如今的机器学习领域主要的研究工作在三个方面进行：1）面向任务的研究，研究和分析改进一组预定任务的执行性能的学习系统；2）认知模型，研究人类学习过程并进行计算模拟；3）理论的分析，从理论的层面探索可能的算法和独立的应用领域算法。

自动编码器(Autoencoder)

自动编码器(Autoencoder)是一种无监督的学习算法，主要用于数据的降维或者特征的抽取，在深度学习中，自动编码器(Autoencoder)可用于在训练阶段开始前，确定权重矩阵的初始值。

神经网络中的权重矩阵可看作是对输入的数据进行特征转换，即先将数据编码为另一种形式，然后在此基础上进行一系列学习。然而，在对权重初始化时，我们并不知道初始的权重值在训练时会起到怎样的作用，也不知道在训练过程中权重会怎样的变化。因此一种较好的思路是，利用初始化生成的权重矩阵进行编码时，我们希望编码后的数据能够较好的保留原始数据的主要特征。那么，如何衡量码后的数据是否保留了较完整的信息呢？答案是：如果编码后的数据能够较为容易地通过解码恢复成原始数据，我们则认为较好的保留了数据信息。

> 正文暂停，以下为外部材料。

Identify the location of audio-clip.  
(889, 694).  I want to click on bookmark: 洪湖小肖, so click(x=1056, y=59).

自动编码器(Autoencoder)中：原始input（设为x）经过加权（W、b)、映射（Sigmoid）之后得到y，再对y反向加权映射回来成为z。

通过反复迭代训练两组（W、b），使得误差函数最小，即尽可能保证z近似于x，即完美重构了x。

那么可以说正向第一组权（W、b）是成功的，很好的学习了input中的关键特征，不然也不会重构得如此完美.

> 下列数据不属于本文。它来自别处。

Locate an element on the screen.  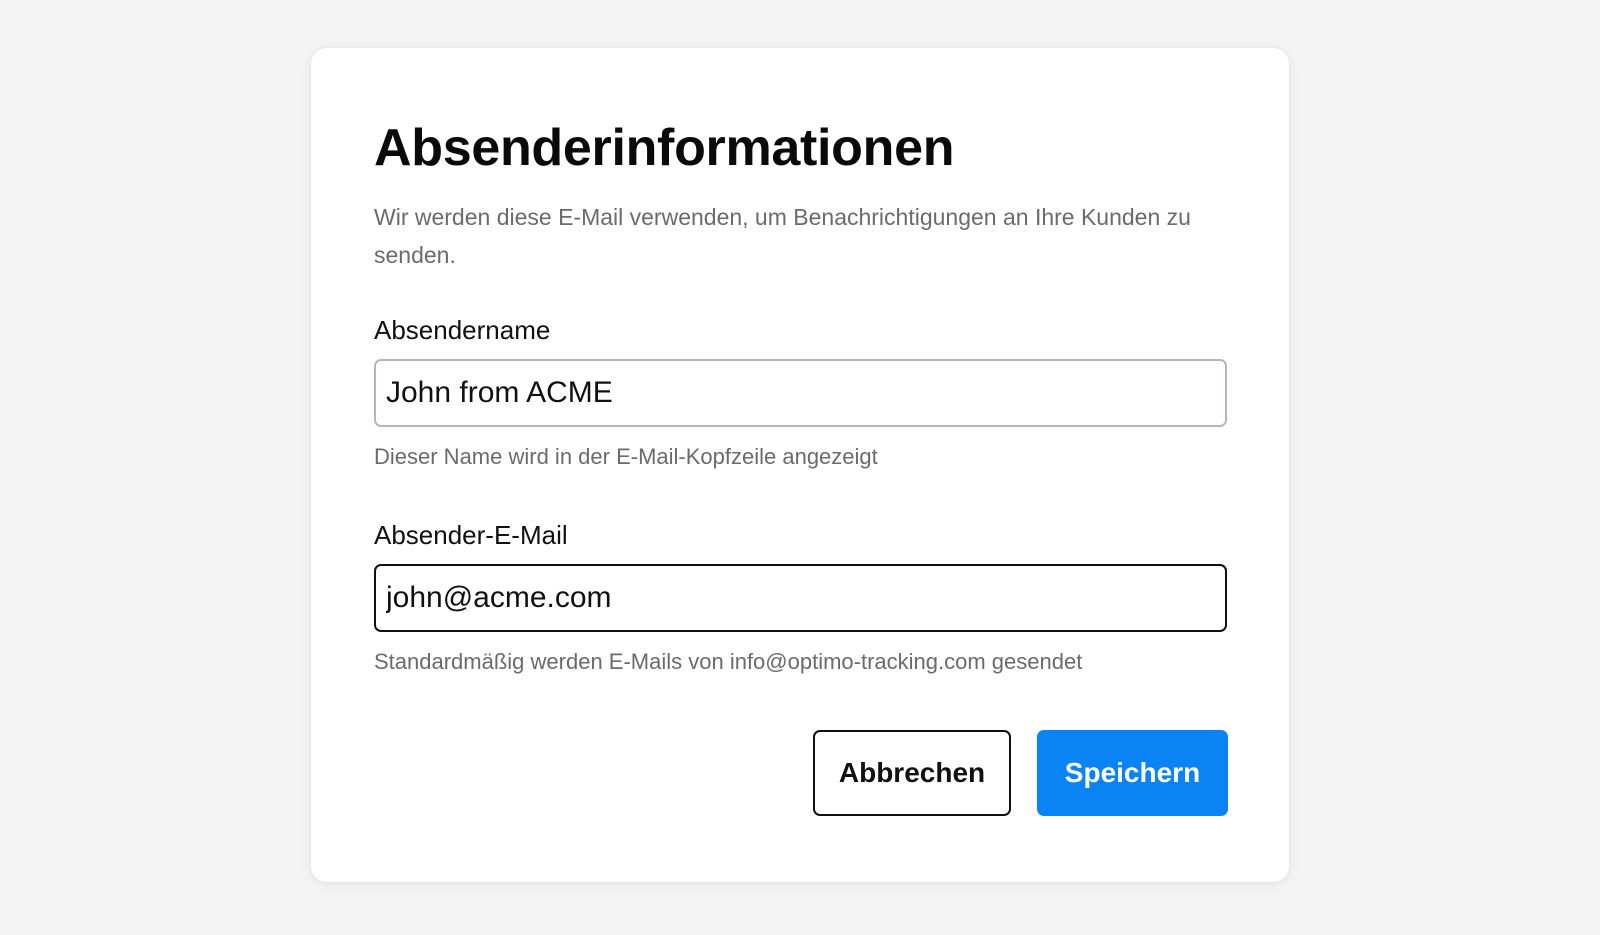
dialog-actions: Abbrechen Speichern is located at coordinates (1020, 773).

这个过程很有趣，首先，它没有使用数据标签来计算误差update参数，所以是无监督学习。

其次，利用类似神经网络的双隐层的方式，简单粗暴地提取了样本的特征。

这个双隐层是有争议的，最初的编码器确实使用了两组（W，b），但是Vincent在2010年的论文中做了研究，发现只要单组W就可以了。

即W'=W^T, W和W'称为Tied Weights。实验证明，W'真的只是在打酱油，完全没有必要去做训练。

逆向重构矩阵让人想起了逆矩阵，若W^-1=W^T的话，W就是个正交矩阵了，即W是可以训成近似正交阵的。

由于W'就是个酱油，训练完之后就没它事了。正向传播用W即可，相当于为input预先编个码，再导入到下一layer去。所以叫自动编码器，而不叫自动编码解码器。

自动编码器相当于创建了一个隐层，一个简单想法就是加在深度网络的开头，作为原始信号的初级filter，起到降维、提取特征的效果。当然，这种做法就有一个问题，AutoEncoder可以看作是PCA的非线性补丁加强版，PCA的取得的效果是建立在降维基础上的。

仔细想想CNN这种结构，随着layer的推进，每层的神经元个数在递增，如果用了AutoEncoder去预训练，岂不是增维了？真的没问题？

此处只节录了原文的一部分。